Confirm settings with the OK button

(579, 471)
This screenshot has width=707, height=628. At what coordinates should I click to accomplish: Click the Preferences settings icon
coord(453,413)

• • •

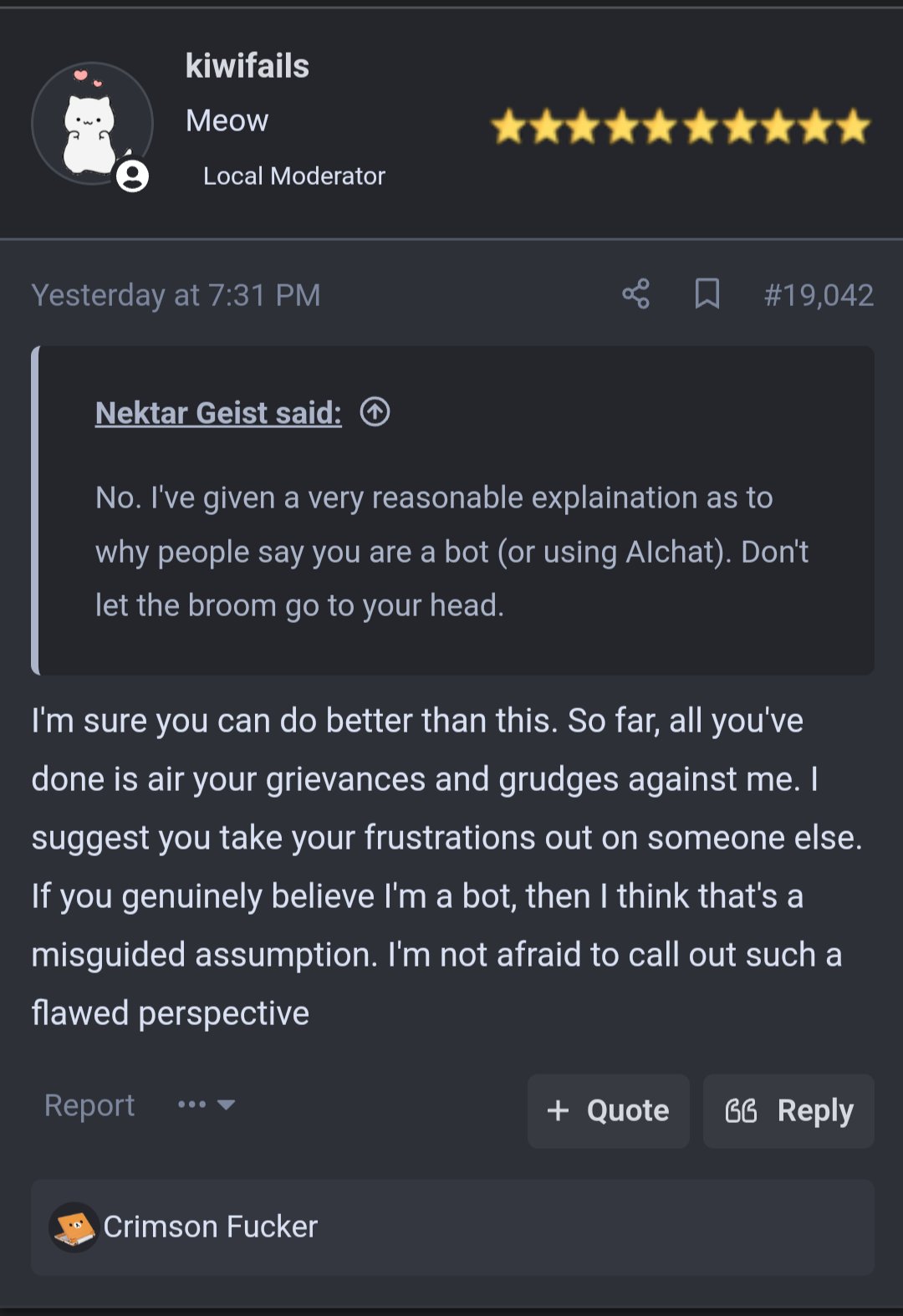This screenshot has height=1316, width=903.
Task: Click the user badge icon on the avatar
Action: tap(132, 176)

• • •

What you should do: Pick out every line above that contains the word "settings" and copy each one in full.

Result of the task:
Confirm settings with the OK button
This screenshot has width=707, height=628. At what coordinates should I click to accomplish: Click the Preferences settings icon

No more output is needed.